To determine the relative molecular mass (M_r) of compound X, a volatile liquid, a small volume of the pure liquid was vaporised in a suitable container - Leaving Cert Chemistry - Question 3 - 2019

At the end of the heating stage, the vapor in the flask is at its boiling point and in equilibrium with its liquid form. Since the vapor can escape through the pinhole, the pressure exerted by the vapor equals the atmospheric pressure surrounding the flask. This is supported by the presence of an open space in the apparatus allowing vapor interplay with the atmosphere.

The volume of vapor was measured using a gas syringe or graduated cylinder. Initially, the syringe was filled with a known volume of air or another gas. After vaporization, the amount of vapor displaced the air in the syringe. By measuring the final volume in the syringe, subtracting the initial volume provides the volume of the vapor contained.

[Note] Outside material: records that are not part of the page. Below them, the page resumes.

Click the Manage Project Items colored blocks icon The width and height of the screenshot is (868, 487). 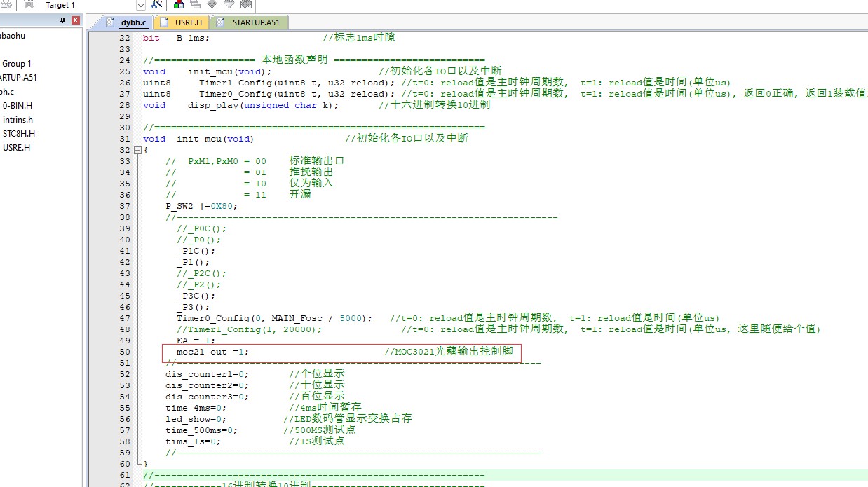coord(178,5)
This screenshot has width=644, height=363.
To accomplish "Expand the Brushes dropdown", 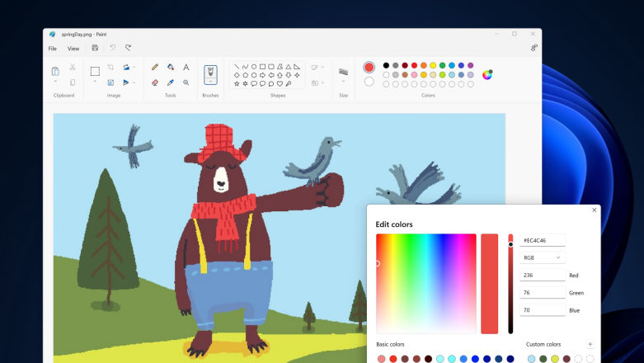I will [210, 82].
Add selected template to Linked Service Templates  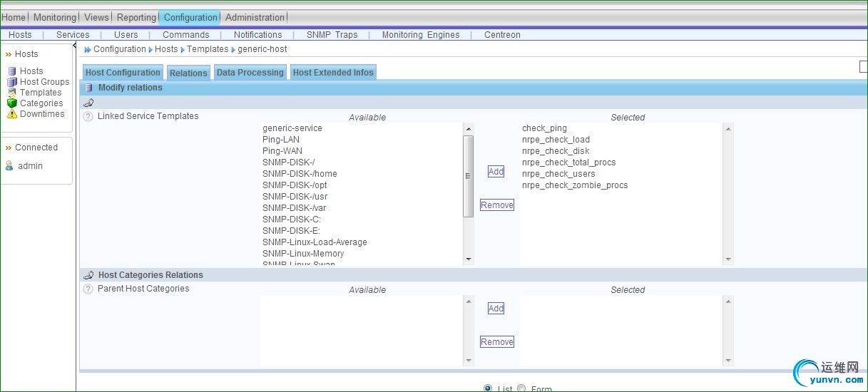tap(496, 171)
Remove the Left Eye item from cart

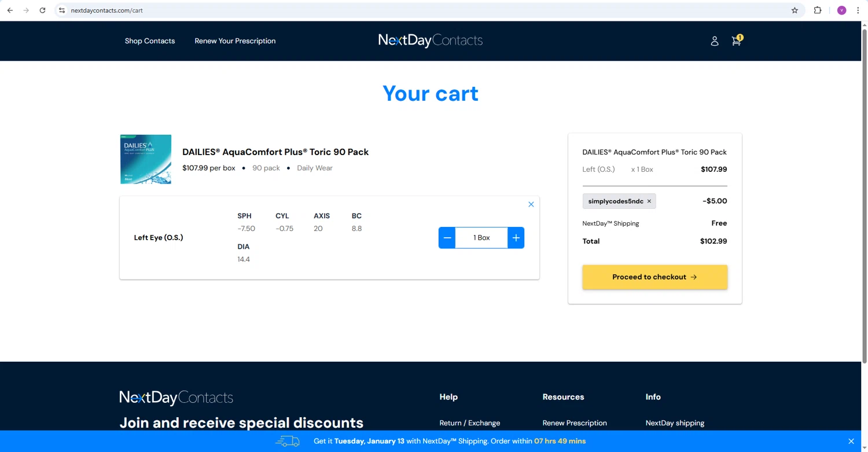point(531,204)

To find the mass of the vapor, the mass of the flask plus the liquid and the foil lid was measured first. After the heating stage, the remaining liquid and vapor contents were weighed. The mass of the vapor is determined by subtracting the initial mass of the flask from the mass measured after the experiment, allowing for calculation of only the vapor's contribution.

To calculate the relative molecular mass, use the equation:
$n = \frac{PV}{RT}$
Given the parameters:

• Pressure (P) = 1.011 × 10⁵ Pa
• Volume (V) = 76 cm³ = 76 × 10^{-6} m³
• R = 8.31 J/(mol·K)
• Temperature (T) = 99 °C = 372.15 K
  Substituting values:
  $n = \frac{1.011 \times 10^5 \times 76 \times 10^{-6}}{8.31 \times 372.15} \approx 2.49 \times 10^{-3} \ \text{moles}$
  Then, the relative molecular mass, M_r, can be calculated as:
  $M_r = \frac{mass \ (g)}{n \ (moles)} = \frac{0.22}{2.49 \times 10^{-3}} \approx 88$.

Bromine (Br₂) has a significantly higher relative molecular mass than water (H₂O), resulting in stronger intermolecular forces. Water exhibits hydrogen bonding, which creates high cohesion and boiling point due to higher energy needed to break these interactions. Bromine molecules are only subjected to weaker van der Waals forces due to their non-polar nature, allowing them to vaporize more readily. Thus, bromine's lower boiling point (58.8 °C) compared to water (100 °C) can be attributed to these factors.